Aus Sicht von Easycash ist die Kritik jedoch unbegründet. So erhebe und speichere man nur Daten über die Karten und die Konten, dies aber seien keine personenbezogenen Daten - eine Interpretation, der Caspar ausdrücklich widerspricht.
Zudem, so das Ratinger Unternehmen, gebe man gar keine Daten an Dritte weiter, denn die Kassenterminals gehörten zum Computersystem von Easycash - auch wenn die Geräte in den Räumen der Händler stehen und von deren Personal bedient werden. Ebenso wehrt sich die Tochterfirma der französischen Ingenico-Gruppe dagegen, in eine Reihe mit Auskunfteien gestellt zu werden. Allerdings heißt es auf den Internetseiten von Easycash, von der Firma werde "auffälliges Kaufverhalten mithilfe des sogenannten Scorings ermittelt" - und dies ist ein gängiges Verfahren bei Wirtschaftsauskunfteien. Darüber hinaus schrieb laut NDR Info ein Easycash-Manager in einer Kundenzeitschrift, es gehe darum, "(...) die Bankverbindungen zu identifizieren, mit denen man uneingeschränkt und profitabel wirtschaften kann".
Generell arbeitet der Kartendienstleister nach eigener Darstellung "eng mit den Datenschutzbehörden zusammen", denen man die Geschäfte und Abläufe "schon immer offengelegt" habe.

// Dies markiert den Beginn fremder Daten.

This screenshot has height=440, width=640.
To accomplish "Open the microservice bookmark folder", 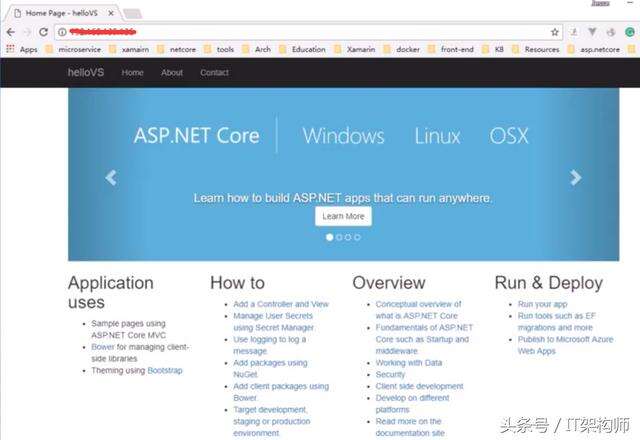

Im Fall der nun in die Diskussion geratenen Vorgänge gilt dies aber offenbar nicht: "Für solche Transaktionsdaten gibt es nach unserer Einschätzung keine Rechtsgrundlagen", sagte ein Sprecher des nordrhein-westfälischen Datenschutzbeauftragten Ulrich Lepper zu Reuters TV.
Auch aus der Politik gab es Kritik an Easycash. "Es darf nicht hingenommen werden, dass Bürgerinnen und Bürger aufgrund ihres Einkaufsverhaltens, ihrer Bezahlpräferenz oder ihrer finanziellen Situation in ein Schema 'guter Kunde' beziehungsweise 'schlechter Kunde' gepresst werden", sagte der innen- und rechtspolitische Sprecher der CSU-Landesgruppe im Deutschen Bundestag, Stephan Mayer. Es müsse jetzt zu einer lückenlosen Aufklärung und gegebenenfalls zu einer Schließung von Gesetzeslücken, die die Firma Easycash genutzt habe, kommen: "Die Speicherung von Kontodaten ist eine Speicherung von personenbezogenen Daten, deren Schutz es zu gewährleisten gilt."
Für den 12. Oktober ist nun ein Treffen zwischen den Kartendienstleistern und Datenschützern angesetzt. Dann soll geklärt werden, ob die bestehenden Rechtsgrundlagen tatsächlich ausreichend sind.